Although the world of poetry certainly has more than its share of nature-praising verse, Alison Hawthorne Deming has thrown another log on the fire with her poetry sequence The Monarchs. A native of Connecticut who now lives in Arizona, she views the wild nature of the Southwest with the wisdom and appreciation of a former New England city liver.
So what does Deming offer as one more in a sea of nature lovers? Undoubtedly, one thing is what Scott Slovic calls Deming's "abiding fascination with natural science." The colorful imagery and unique metaphors of Deming's semi-scientific verse paint a more stirring picture than any emotional commentary could. In Writing the Sacred into the Real, Deming says, "What science-bashers fail to appreciate is that scientists, in their unflagging attraction to the unknown, love what they don't know. It guides and motivates their work; it keeps them up late at night; and it makes that work poetic."

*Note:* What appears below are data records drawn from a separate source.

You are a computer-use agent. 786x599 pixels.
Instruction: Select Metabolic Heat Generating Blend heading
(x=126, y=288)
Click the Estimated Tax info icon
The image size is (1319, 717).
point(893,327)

Deming herself studies the human race in a similar way, approaching with compassion its mistakes and absurdities. While, on the one hand, the activities of people and the creatures of the natural world mirror one another, Deming's Nature sometimes chances by as a separate entity, transcending human struggles; like the Monarchs flying over the fearful townspeople in poem 4, Nature goes diligently about its business, oblivious to both our fear and fascination. A refreshing honesty underlies Deming's poetry: she is unwilling to glorify the elements of humanity that are popularly glorified, such as common perceptions of love, which she boldly declares a result of "misunderstandings" in poem 16.
Deming is not a cynic however. While she periodically equates love with untruth, she acknowledges in poem 23 that "to love is all there is / to separate us from tyrants, from the dark." Moreover, her sporadic references to dreaming make a gracious allowance for human frailty. From the would-be rapist in poem 2 to the child in poem 8 trying to dig to China, the human race engages in moments of absurd dreaming. Our dreams make us as precious or pitiable as the Monarch babies of poem 9 that "awake in a little park / surrounded by ruined cities, / not a doubt in their minuscule / minds that blooming fields await them."
The Monarchs is a contemplative study of the human race and the natural world of which it is both apart and separate. Through thought provoking insights and colorful imagery, readers of this volume will agree that Deming has met her own challenge to "make a thing out of this chaos, a thing / that will last."